Your copy should begin at the line containing "This screenshot has width=1568, height=724." and end at the last line of the records; transcribe those lines exactly and leave out every picture.

-=-=-=-=-

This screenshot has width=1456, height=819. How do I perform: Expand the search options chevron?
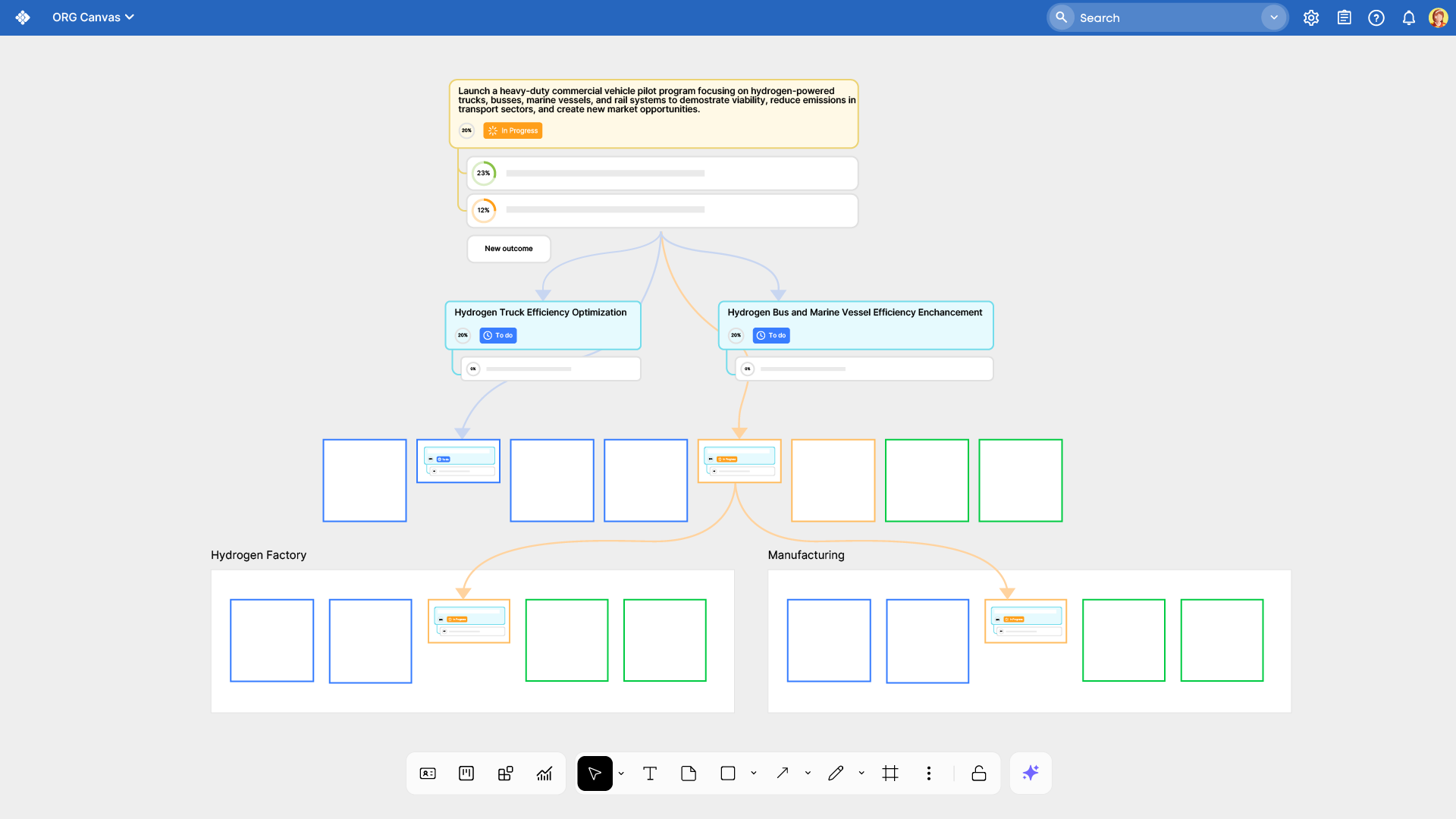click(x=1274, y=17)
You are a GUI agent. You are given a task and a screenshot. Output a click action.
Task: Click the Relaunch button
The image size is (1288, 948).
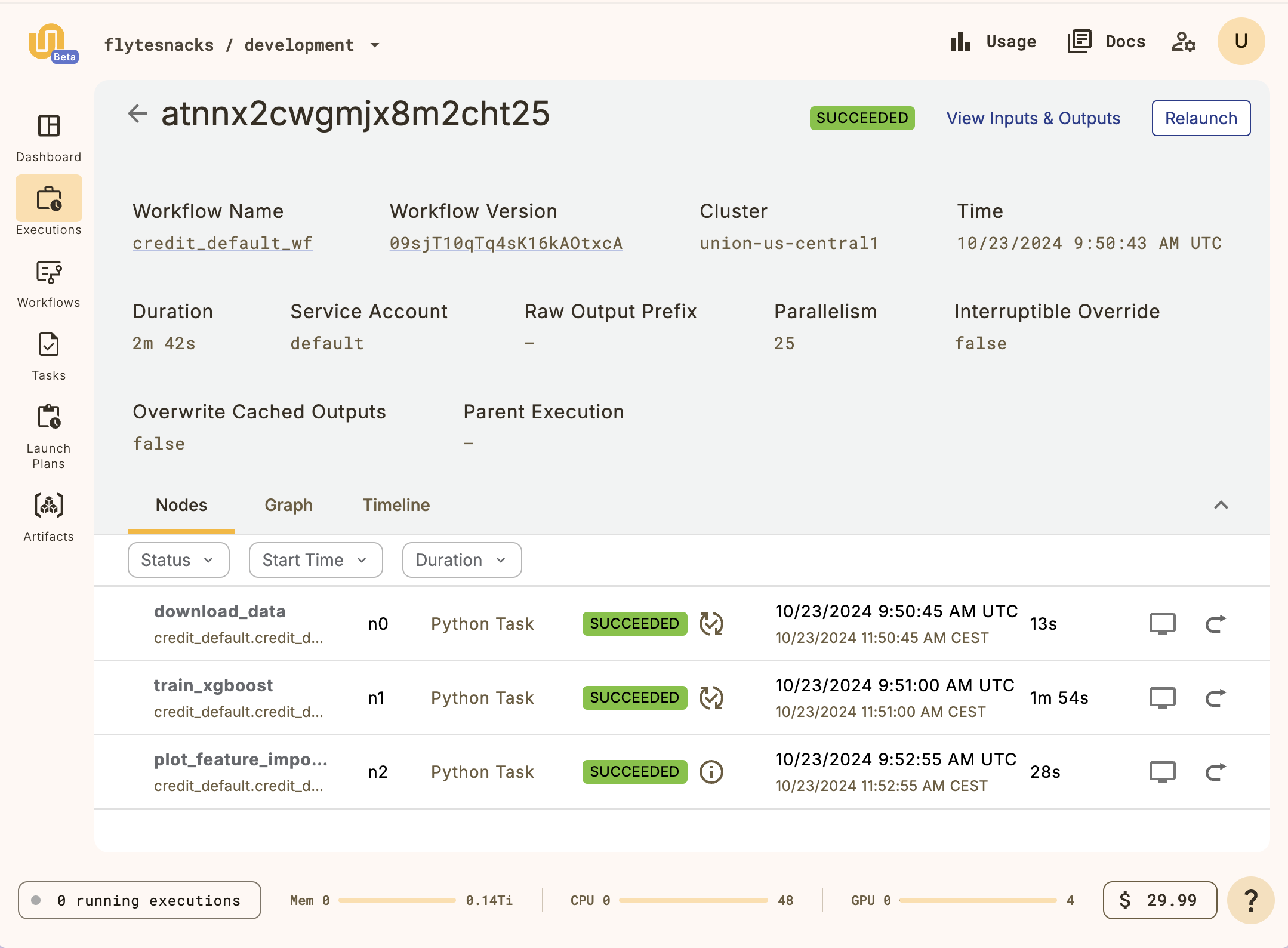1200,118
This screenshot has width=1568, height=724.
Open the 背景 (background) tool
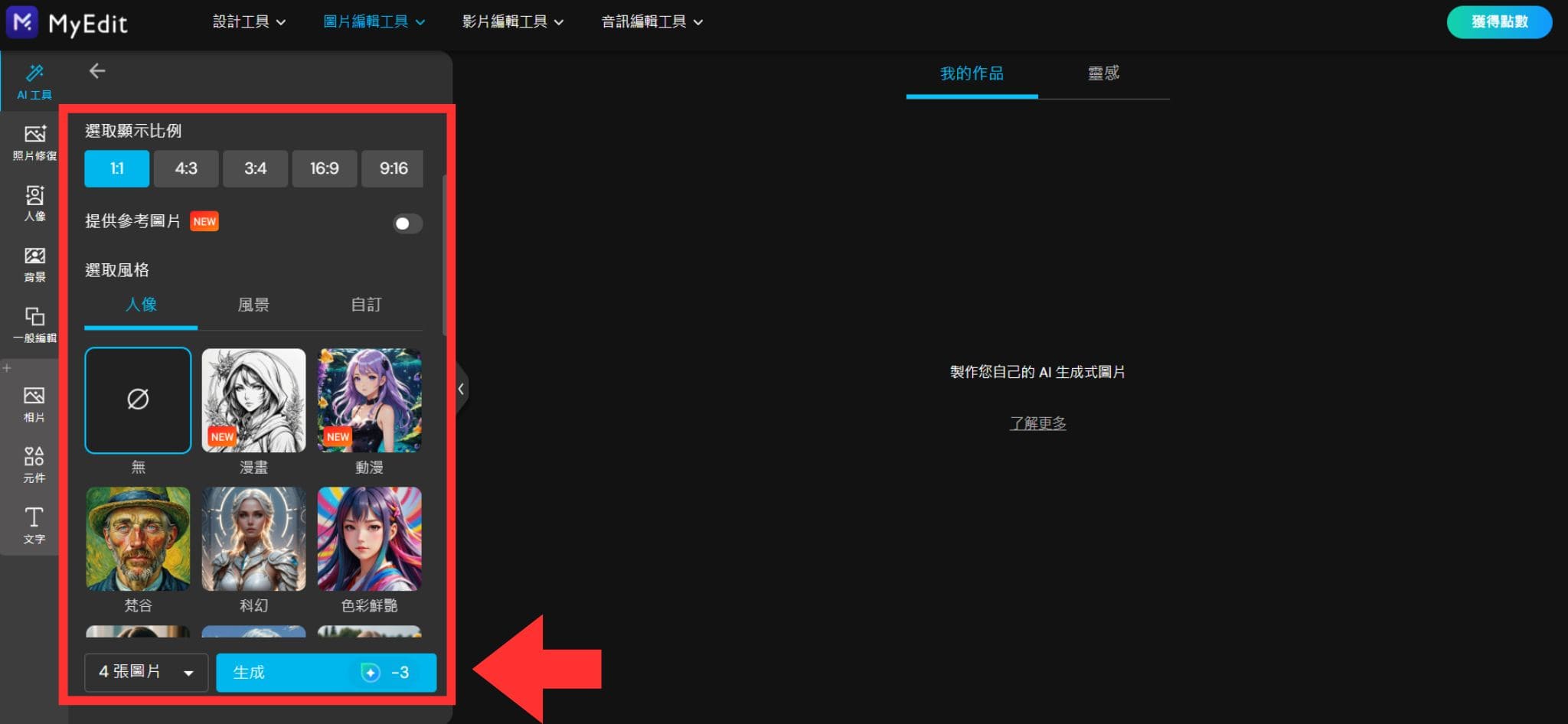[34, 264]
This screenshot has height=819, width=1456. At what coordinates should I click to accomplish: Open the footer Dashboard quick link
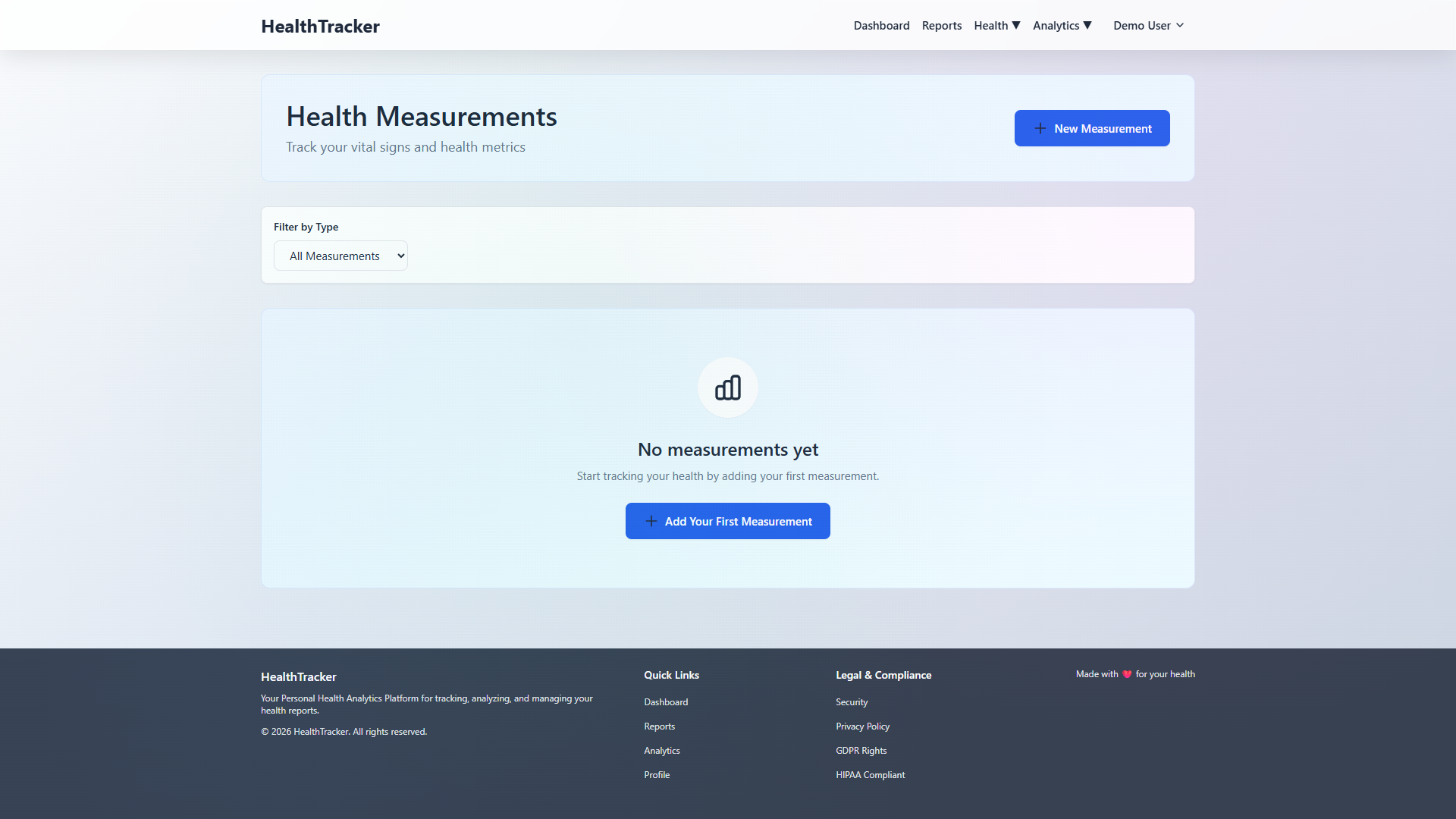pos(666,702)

-=-=-=-=-

RESULT:
This screenshot has width=1568, height=724.
Open the 背景 (background) tool
[34, 264]
This screenshot has height=819, width=1456. At what coordinates should I click to accomplish: Open the footer Dashboard quick link
pos(666,702)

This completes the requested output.